Question 112: Hemorrhagic infarction is seen in all except:

A. Venous thrombosis
B. Thrombosis
C. Septicemia (Correct Answer)
D. Embolism

Explanation: Infarction is categorized into two types based on the color of the lesion: **White (Anemic)** and **Red (Hemorrhagic)** [1]. **Why Septicemia is the correct answer:** Septicemia refers to the presence of pathogenic bacteria or their toxins in the blood. While it can lead to **septic infarcts** (where an infarct becomes an abscess), septicemia itself is a systemic inflammatory state and not a primary mechanism for hemorrhagic infarction. Hemorrhagic infarcts require a specific vascular setup where blood can pool or re-enter a necrotic area, which is not the pathophysiology of septicemia. **Analysis of other options (Causes of Hemorrhagic Infarcts):** * **Venous Thrombosis (Option A):** This is a classic cause.
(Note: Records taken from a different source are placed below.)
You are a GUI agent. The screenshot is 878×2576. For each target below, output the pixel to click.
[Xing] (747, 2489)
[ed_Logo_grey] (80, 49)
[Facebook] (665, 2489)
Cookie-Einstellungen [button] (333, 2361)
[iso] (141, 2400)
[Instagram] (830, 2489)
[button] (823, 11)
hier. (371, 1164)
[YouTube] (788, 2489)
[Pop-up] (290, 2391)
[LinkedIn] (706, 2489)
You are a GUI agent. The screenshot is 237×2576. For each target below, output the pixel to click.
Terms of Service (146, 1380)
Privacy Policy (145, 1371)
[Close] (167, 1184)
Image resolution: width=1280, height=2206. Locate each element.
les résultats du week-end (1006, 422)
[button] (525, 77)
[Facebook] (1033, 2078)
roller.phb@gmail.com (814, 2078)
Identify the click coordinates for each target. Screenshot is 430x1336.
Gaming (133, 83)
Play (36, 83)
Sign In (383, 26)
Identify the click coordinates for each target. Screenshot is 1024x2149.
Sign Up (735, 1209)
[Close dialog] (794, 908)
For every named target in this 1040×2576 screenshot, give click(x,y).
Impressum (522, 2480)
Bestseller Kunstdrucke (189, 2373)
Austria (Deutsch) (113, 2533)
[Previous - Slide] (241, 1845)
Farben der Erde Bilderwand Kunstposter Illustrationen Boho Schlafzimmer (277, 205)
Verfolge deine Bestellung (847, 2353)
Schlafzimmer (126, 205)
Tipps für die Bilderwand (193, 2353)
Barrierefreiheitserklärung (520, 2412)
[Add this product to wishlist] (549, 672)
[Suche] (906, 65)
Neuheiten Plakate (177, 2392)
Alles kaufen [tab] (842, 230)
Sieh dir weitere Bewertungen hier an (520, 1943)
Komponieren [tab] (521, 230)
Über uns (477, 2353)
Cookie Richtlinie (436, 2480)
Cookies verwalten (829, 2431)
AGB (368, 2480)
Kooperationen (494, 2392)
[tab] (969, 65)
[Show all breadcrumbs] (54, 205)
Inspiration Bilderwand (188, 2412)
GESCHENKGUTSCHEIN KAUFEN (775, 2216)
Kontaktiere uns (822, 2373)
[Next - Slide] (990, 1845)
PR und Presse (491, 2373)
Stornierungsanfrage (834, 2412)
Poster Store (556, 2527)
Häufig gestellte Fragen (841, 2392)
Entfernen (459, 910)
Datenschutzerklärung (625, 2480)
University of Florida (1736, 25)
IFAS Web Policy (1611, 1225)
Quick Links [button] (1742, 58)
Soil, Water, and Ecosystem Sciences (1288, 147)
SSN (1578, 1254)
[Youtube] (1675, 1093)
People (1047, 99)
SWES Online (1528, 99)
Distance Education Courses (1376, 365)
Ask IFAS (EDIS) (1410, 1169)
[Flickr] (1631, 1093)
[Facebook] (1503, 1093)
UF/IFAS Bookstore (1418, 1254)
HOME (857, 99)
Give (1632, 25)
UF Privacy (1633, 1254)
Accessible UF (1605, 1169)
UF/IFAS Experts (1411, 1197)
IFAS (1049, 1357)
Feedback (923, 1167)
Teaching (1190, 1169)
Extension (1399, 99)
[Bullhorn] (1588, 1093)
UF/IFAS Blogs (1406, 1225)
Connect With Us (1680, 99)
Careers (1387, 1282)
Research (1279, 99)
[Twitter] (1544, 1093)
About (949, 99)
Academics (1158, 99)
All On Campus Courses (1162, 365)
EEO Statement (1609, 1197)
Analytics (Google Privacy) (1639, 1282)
When the venous drainage of an organ (e.g., testis or ovary) is blocked, blood cannot exit, leading to intense congestion and subsequent hemorrhage into the necrotic tissue [1]. * **Embolism (Option D):** Emboli typically cause hemorrhagic infarcts in organs with **dual blood supply** (like the lungs) or **loose tissues** [1], [2]. When an embolus blocks one artery, the secondary supply continues to pump blood into the necrotic area, causing it to turn red. * **Thrombosis (Option B):** While arterial thrombosis often causes white infarcts in solid organs, it causes hemorrhagic infarcts in tissues that are loose or have undergone **reperfusion** (where blood flow is restored to a previously ischemic/thrombosed area) [1]. **NEET-PG High-Yield Pearls:** 1. **Red (Hemorrhagic) Infarcts** occur in: * Loose tissues (Lungs) * Tissues with dual circulation (Lungs, Small Intestine) * Tissues previously congested by venous outflow obstruction [1] * When flow is restored to a site of previous arterial occlusion (Reperfusion injury) [1]. 2. **White (Anemic) Infarcts** occur in solid organs with end-arterial circulation (Heart, Spleen, Kidney) [1]. 3. **Mnemonic:** "Red is Loose/Dual, White is Solid." **References:** [1] Kumar V, Abbas AK, et al.. Robbins and Cotran Pathologic Basis of Disease. 9th ed. Hemodynamic Disorders, Thromboembolic Disease, and Shock, p. 140. [2] Kumar V, Abbas AK, et al.. Robbins and Cotran Pathologic Basis of Disease. 9th ed. Hemodynamic Disorders, Thromboembolic Disease, and Shock, pp. 137-138.

Question 113: Which of the following is NOT a predisposing factor for atherosclerotic plaque formation?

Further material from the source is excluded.